German economics Professor Sebastian Gechert told Yle that he was “a little annoyed” the ministry did not use the main finding from his study.

Stacks of papers, with cross-outs and annotations (but you can't make them out).

In its memorandum, the Ministry of Finance estimates that the tax cuts will largely pay for themselves. Estimates of self-financing are of great importance for economic policy, as the government relies on them to keep debt under control. Image: VM / kollaasi: Nanna Särkkä / Yle

Documents assessing the economic impact of the Finnish government’s major tax cuts reveal inconsistencies in the Ministry of Finance’s calculations.

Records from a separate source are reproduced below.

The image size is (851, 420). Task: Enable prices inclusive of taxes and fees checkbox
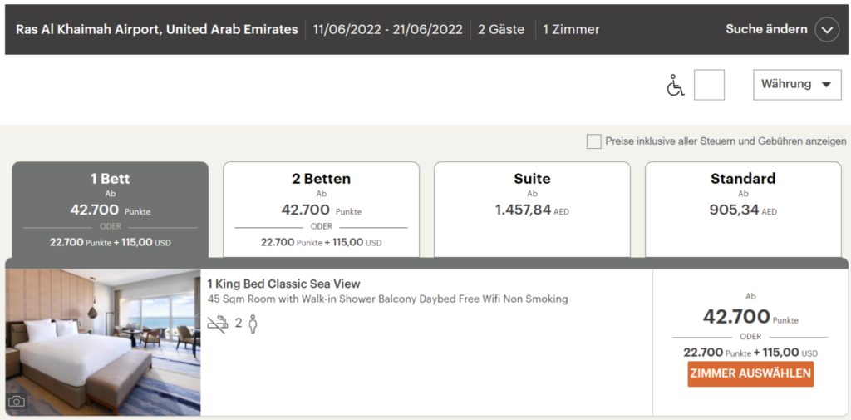(593, 141)
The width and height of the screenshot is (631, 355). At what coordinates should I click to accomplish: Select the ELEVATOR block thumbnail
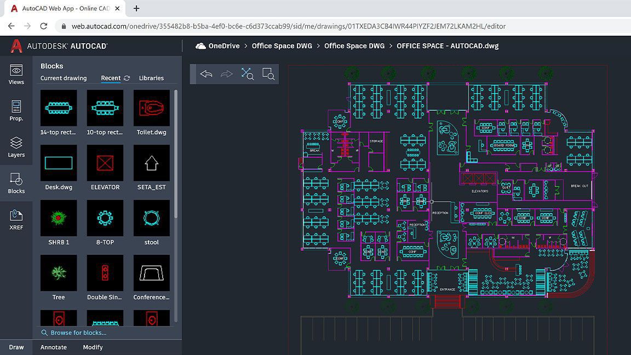(x=105, y=163)
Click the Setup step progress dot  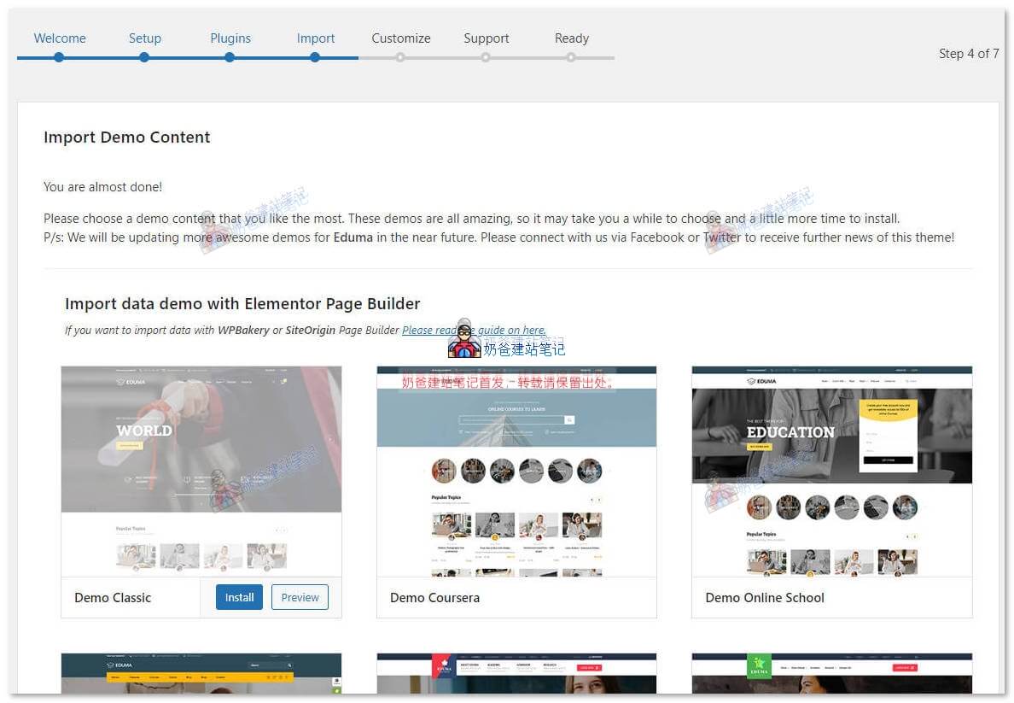click(144, 58)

Although the ministry claims the cuts will largely pay for themselves through increased economic activity, closer inspection shows this assessment lacks firm grounding.

The government plans to reduce corporate tax from 20 percent to 18 percent, with the Finance Ministry stating the cut would be 60 percent self-financing, or in other words pay for itself due to expected boosts in investment and growth.

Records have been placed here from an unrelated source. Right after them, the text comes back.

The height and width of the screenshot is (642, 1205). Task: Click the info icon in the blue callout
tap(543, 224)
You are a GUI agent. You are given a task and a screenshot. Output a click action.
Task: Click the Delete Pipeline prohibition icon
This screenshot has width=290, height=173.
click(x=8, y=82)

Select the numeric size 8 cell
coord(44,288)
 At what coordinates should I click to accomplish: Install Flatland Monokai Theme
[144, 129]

However, the academic research used to support this estimate appears to have been misinterpreted.

German economics Professor Sebastian Gechert, whose meta-study of over 40 corporate tax cut cases underpins the Finance Ministry’s calculations, told Yle that the ministry had misunderstood a key figure.

“Usually when we look at the international evidence, then we see that corporate tax cuts can have some self-financing effects over time, but that’s more in the realm of 10 to 20 percent, after a long time. Not in the realm of 60 percent in five years — that would be a very optimistic calculation in my view,” Gechert said.

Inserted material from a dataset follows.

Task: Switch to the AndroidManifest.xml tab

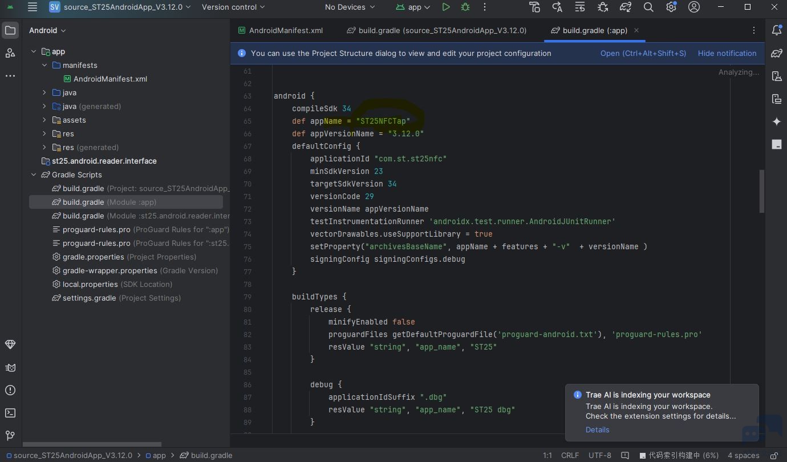Action: point(281,30)
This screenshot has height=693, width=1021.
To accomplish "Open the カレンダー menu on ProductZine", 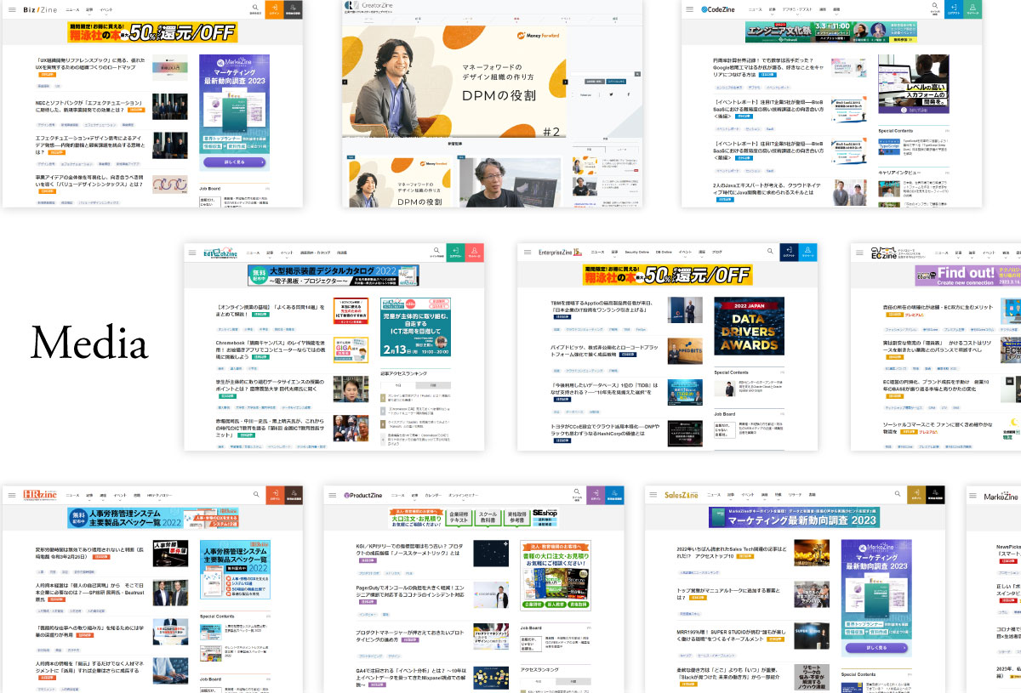I will pyautogui.click(x=433, y=495).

The 60 percent cited in the memorandum reflects GDP growth, not direct tax revenue effects. When properly recalculated, the self-financing rate drops to just 25 percent.

“I was actually a little annoyed that the ministry didn’t use the main finding of our study, but instead focused on a highly specific result. The main takeaway is that, on average, self-financing is close to zero,” Gechert said.

Finance Ministry admits no calculation behind headline figure

Despite the widespread assumption that the 60 percent figure was derived from the same example included in its public memo, the ministry now says otherwise.

“That 60 percent self-financing rate has nothing to do with the example calculation,” said Lauri Kajanoja, the ministry’s economic policy coordinator. He clarified that the example was merely meant to illustrate the type of research available.

Kajanoja admitted there is no actual calculation behind the official estimate. Rather, the ministry selected a high-end figure from academic literature, based on its expectation that other pro-growth reforms — like easing business regulations and boosting research and development — would amplify the tax cuts’ effect.

“The government has taken many measures expected to strengthen the positive growth effects of the tax changes. That’s why we chose an estimate closer to the upper end of the range,” Kajanoja explained.

The discrepancy raises fresh doubts about the credibility of the government’s economic modelling. Critics point out that the 60 percent figure lacks a solid analytical foundation, and that the only documented estimate — the example calculation — puts the self-financing effect at less than half that rate.

The difference could mean hundreds of millions of euros in annual public revenue. Yet Kajanoja rejected claims that the two figures are in contradiction.

“There’s no direct connection between them, so I don’t see it as inconsistent.”

Fiscal strategy depends on dyna­mic effects

The issue is politically significant. The government is offering over two billion euros in tax cuts, while only planning one billion euros in offsetting tax hikes and spending cuts. Officials claim the rest will be covered by “dynamic effects” — the idea that growth will drive up tax revenues.

Many economists are sceptical. Several experts have warned the government’s fiscal plan may increase Finland’s structural deficit, as they doubt the tax cuts will generate nearly as much new revenue as hoped.

Whether those dynamic effects materialise as forecast will play a critical role in determining whether Finland’s debt path can be stabilised.